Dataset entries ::
"""

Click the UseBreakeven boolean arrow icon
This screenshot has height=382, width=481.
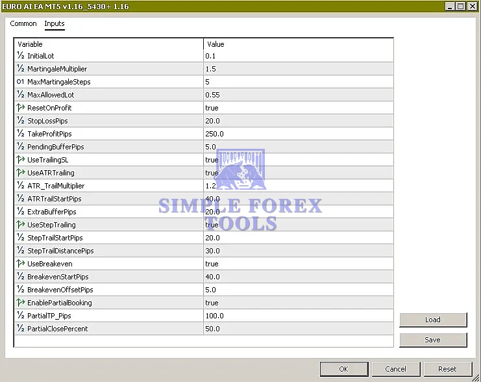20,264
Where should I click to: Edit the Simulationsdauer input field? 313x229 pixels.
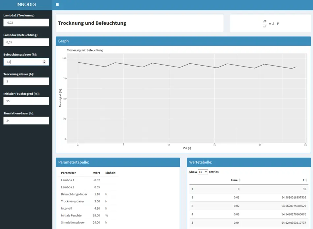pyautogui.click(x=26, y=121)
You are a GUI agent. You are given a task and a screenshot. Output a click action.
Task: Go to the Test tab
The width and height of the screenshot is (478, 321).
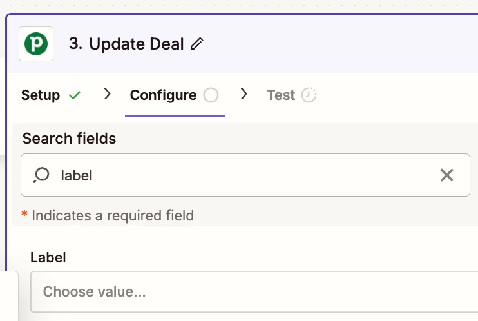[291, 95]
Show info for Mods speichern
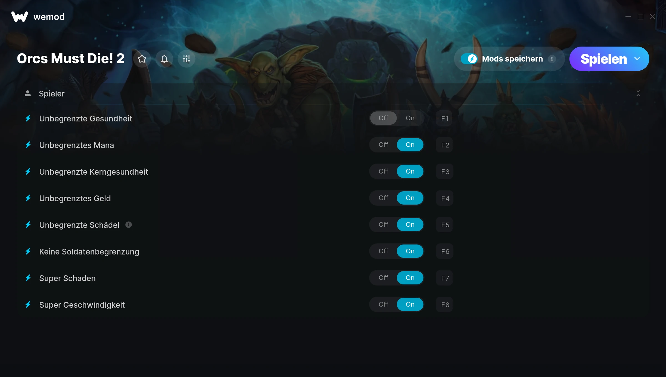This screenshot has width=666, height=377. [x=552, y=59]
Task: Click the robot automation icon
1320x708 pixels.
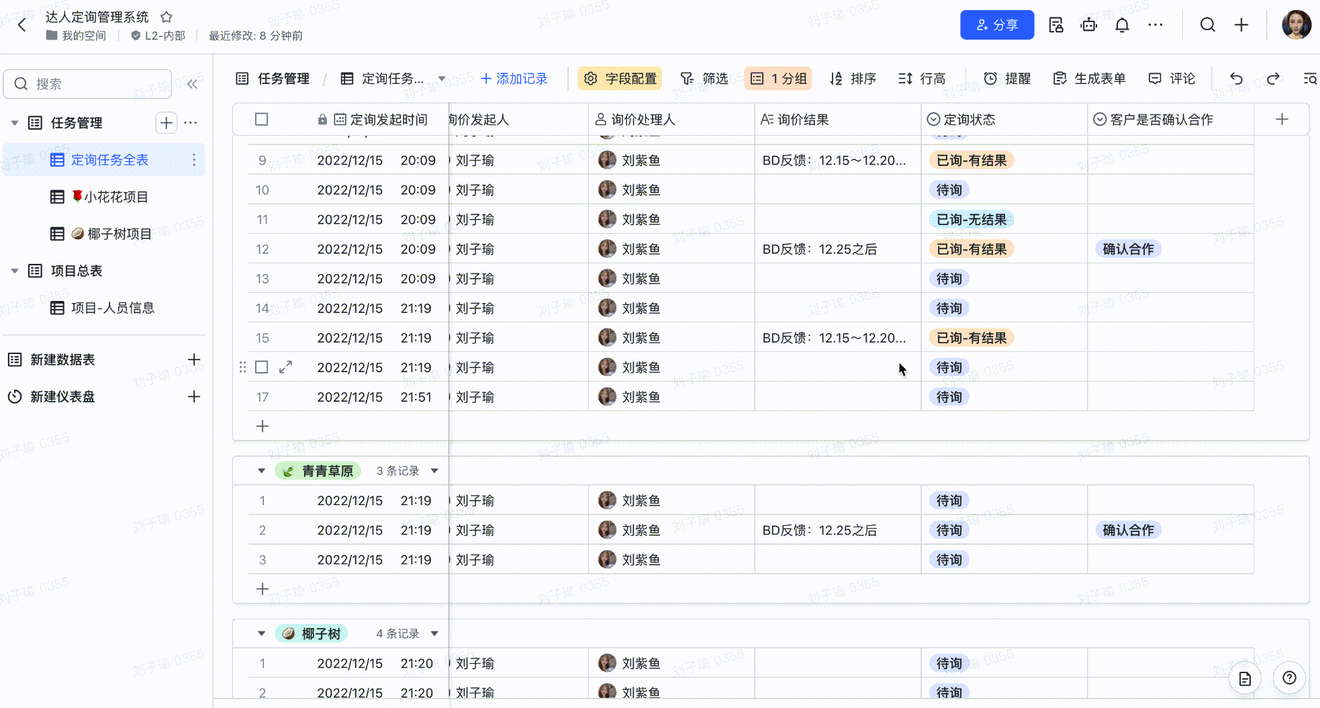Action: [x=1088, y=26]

"""

Work request :: Copy out every entry above exactly. Leave the pictures out.

Solution for this exercise ::
Click the UseBreakeven boolean arrow icon
This screenshot has height=382, width=481.
20,264
Where should I click to: Edit the Simulationsdauer input field? 313x229 pixels.
pyautogui.click(x=26, y=121)
You are a GUI agent. You are given a task and a screenshot. Output a click action.
Task: Go to the Test tab
The width and height of the screenshot is (478, 321).
[291, 95]
Show info for Mods speichern
This screenshot has width=666, height=377. [x=552, y=59]
Task: Click the robot automation icon
1320x708 pixels.
Action: [x=1088, y=26]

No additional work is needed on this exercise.